The speakers will be announced shortly!
Background and rationale
Since late February 2026, the armed conflict involving Iran has reshaped the maritime arteries that connect global production to the populations that depend on it. The Strait of Hormuz – through which roughly one-third of seaborne oil, much of the world’s liquefied natural gas, and around a third of the raw materials for global fertilizer transit – has seen monthly shipping volumes collapse from approximately 3,000 vessels to fewer than 200. Strikes connected to the conflict have also reached civilian infrastructure in neighbouring Gulf states that are not parties to the hostilities, including water desalination, energy and industrial facilities, airports and hotels, raising acute concerns under the international humanitarian law principles of distinction, proportionality, and the protection of objects indispensable to the survival of the civilian population.
While the geopolitical and energy headlines have dominated, the sharpest costs of the crisis are being borne hundreds and even thousands of kilometres from the front line. Disruptions to ammonia, nitrogen and urea shipments – inputs on which roughly thirty per cent of global supply pass through the Strait – have already forced planting cutbacks in Bangladesh, the Philippines, Thailand and parts of sub-Saharan Africa. UN agencies estimate that, if the disruption persists through this planting window, an additional 9.1 million people in Asia alone could fall into acute food insecurity. On the health side, more than USD 18 million in humanitarian medical supplies have been blocked and a further USD 8 million stranded; the WHO’s Dubai global health logistics hub – serving more than fifty humanitarian operations across twenty-five countries – has been suspended; and rising freight and input costs are translating directly into higher prices for the generic medicines that are the backbone of low- and middle-income health systems.

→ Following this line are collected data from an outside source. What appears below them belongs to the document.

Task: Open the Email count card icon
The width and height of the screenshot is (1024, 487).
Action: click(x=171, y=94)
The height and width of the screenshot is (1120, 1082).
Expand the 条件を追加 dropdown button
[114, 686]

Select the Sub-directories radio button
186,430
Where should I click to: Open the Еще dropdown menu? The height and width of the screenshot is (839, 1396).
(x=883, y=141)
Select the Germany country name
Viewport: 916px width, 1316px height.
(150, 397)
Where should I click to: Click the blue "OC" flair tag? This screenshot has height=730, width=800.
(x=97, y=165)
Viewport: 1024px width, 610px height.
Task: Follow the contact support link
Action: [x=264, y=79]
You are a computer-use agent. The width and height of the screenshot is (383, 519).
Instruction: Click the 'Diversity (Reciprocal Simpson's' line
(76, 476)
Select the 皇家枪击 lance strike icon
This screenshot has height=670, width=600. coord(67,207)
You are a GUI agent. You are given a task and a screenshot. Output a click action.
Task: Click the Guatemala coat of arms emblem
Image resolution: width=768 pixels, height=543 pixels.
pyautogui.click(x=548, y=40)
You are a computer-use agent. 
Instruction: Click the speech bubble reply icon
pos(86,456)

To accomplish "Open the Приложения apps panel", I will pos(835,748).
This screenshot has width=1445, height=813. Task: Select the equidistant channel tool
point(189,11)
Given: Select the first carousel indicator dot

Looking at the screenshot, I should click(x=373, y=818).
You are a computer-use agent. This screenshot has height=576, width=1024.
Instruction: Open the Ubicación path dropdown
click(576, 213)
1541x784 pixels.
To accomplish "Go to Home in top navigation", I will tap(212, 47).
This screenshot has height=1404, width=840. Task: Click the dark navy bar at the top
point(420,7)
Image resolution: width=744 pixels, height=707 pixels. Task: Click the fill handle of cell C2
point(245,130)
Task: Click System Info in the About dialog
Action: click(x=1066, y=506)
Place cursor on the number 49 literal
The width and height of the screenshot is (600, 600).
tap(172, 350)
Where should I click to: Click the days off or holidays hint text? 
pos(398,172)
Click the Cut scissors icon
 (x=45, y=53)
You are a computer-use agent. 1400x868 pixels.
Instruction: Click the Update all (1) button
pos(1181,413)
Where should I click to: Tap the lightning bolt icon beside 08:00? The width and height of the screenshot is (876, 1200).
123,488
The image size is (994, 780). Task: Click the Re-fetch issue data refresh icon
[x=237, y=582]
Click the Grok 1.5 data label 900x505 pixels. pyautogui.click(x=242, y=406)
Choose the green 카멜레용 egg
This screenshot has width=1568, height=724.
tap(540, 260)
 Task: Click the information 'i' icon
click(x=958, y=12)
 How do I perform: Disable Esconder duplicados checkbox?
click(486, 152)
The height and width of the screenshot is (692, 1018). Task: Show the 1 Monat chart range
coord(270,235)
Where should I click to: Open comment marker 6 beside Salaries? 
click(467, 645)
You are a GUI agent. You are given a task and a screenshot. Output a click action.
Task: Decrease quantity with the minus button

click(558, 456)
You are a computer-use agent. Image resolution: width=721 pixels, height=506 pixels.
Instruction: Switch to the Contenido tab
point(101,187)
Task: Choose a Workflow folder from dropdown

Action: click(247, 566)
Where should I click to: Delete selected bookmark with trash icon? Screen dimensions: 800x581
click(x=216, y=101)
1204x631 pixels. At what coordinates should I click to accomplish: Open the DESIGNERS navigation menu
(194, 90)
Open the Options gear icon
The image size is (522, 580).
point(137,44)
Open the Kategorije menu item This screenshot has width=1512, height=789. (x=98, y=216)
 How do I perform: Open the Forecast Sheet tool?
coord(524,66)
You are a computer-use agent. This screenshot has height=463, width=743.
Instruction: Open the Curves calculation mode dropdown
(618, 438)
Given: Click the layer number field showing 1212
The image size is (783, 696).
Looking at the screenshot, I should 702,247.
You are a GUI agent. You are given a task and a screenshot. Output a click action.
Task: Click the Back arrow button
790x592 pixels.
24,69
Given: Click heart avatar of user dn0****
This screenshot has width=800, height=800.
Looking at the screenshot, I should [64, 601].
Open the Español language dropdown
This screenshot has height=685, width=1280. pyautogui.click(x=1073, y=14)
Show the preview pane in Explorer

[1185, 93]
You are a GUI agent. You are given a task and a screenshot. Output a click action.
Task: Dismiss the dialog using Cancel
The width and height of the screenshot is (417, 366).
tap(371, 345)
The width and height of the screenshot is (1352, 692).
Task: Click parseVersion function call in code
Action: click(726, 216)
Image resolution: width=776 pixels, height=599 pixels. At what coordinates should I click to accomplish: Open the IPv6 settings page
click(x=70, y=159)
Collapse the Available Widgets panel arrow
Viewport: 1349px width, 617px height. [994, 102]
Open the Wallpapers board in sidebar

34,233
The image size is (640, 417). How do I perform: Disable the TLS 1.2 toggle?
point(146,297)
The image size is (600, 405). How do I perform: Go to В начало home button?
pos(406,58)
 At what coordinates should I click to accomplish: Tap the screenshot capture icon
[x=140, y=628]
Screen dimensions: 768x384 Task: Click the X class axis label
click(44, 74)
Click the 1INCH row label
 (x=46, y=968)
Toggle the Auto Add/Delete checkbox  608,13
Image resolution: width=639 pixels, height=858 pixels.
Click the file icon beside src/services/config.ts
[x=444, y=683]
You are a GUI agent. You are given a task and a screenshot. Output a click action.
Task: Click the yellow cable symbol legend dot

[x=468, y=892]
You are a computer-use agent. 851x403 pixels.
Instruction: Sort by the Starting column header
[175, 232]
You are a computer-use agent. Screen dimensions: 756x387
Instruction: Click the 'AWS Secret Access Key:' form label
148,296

These second-order harms sit squarely within the human rights mandate of this Council. They engage the right to adequate food (ICESCR, Article 11) and the right to the highest attainable standard of health (ICESCR, Article 12), each carrying extraterritorial obligations under contemporary interpretation. They also test the reach of international humanitarian law beyond the territorial waters of the parties to a conflict – a question of increasing relevance as modern hostilities radiate harm through globally integrated supply chains. The side event will give Geneva-based missions, UN mandate-holders and humanitarian responders a focused opportunity to examine these connections and identify protection responses that can be advanced within the Council’s ongoing work.
Objectives
1. Document and quantify the humanitarian impact of the Strait of Hormuz disruption on food security and health outcomes in lower-income countries, drawing on UN agency data and field reporting.
2. Examine the human rights and IHL implications of attacks affecting civilian maritime infrastructure and infrastructure in non-belligerent neighbouring states, including the extraterritorial obligations they engage.
3. Identify concrete protection and mitigation measures that the Council, Member States, and humanitarian actors can advance in the short and medium term, including through existing thematic mandates.
4. Strengthen practical solidarity between Geneva-based human rights mechanisms and humanitarian responders operating in the affected regions.